Pointing data for screenshots
-=-=-=-=-

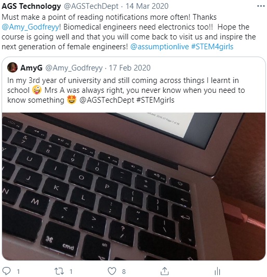Open the @Amy_Godfreyy handle in quoted tweet

[74, 68]
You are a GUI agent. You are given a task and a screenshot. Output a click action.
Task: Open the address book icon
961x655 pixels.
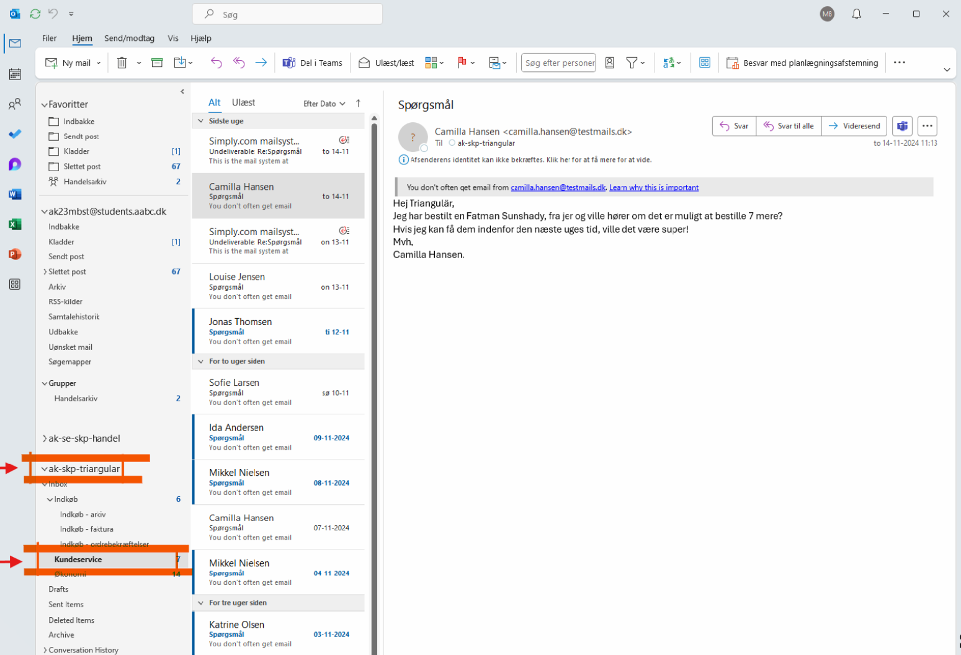click(x=610, y=63)
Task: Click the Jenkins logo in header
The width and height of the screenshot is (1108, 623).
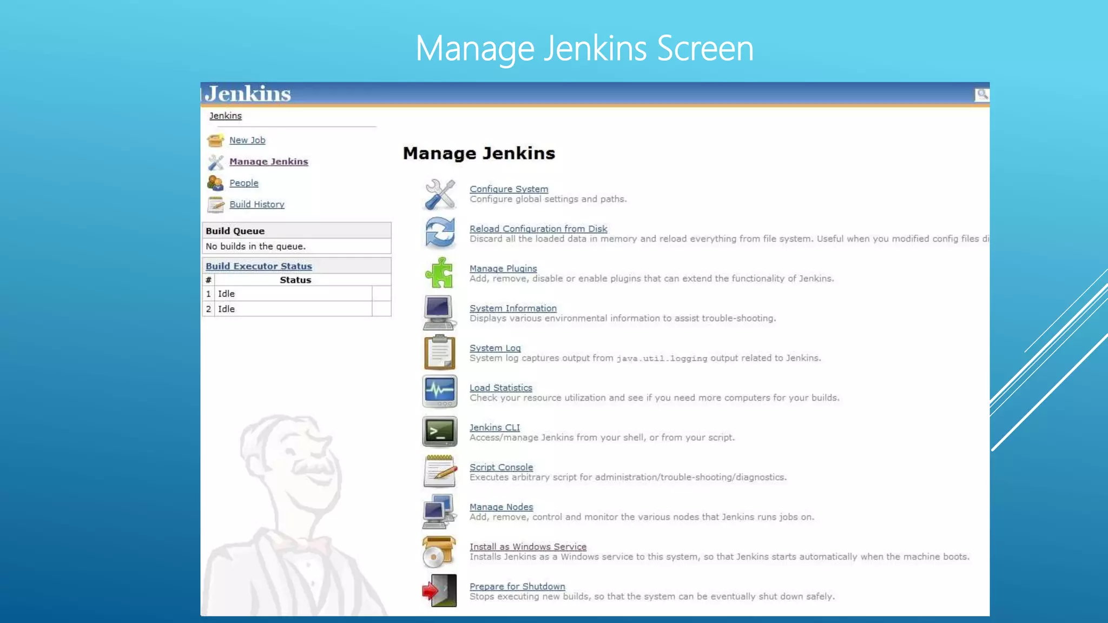Action: (248, 94)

-=-=-=-=-

Requirements
Reproduce these lines verbatim for all of the records, omitting the pictures from your answer.

Exercise result
Open the @Amy_Godfreyy handle in quoted tweet

[74, 68]
You are a GUI agent. You are given a task and a screenshot. Output a click action.
Task: Open the address book icon
961x655 pixels.
click(x=610, y=63)
Task: Click the Jenkins logo in header
The width and height of the screenshot is (1108, 623).
Action: (248, 94)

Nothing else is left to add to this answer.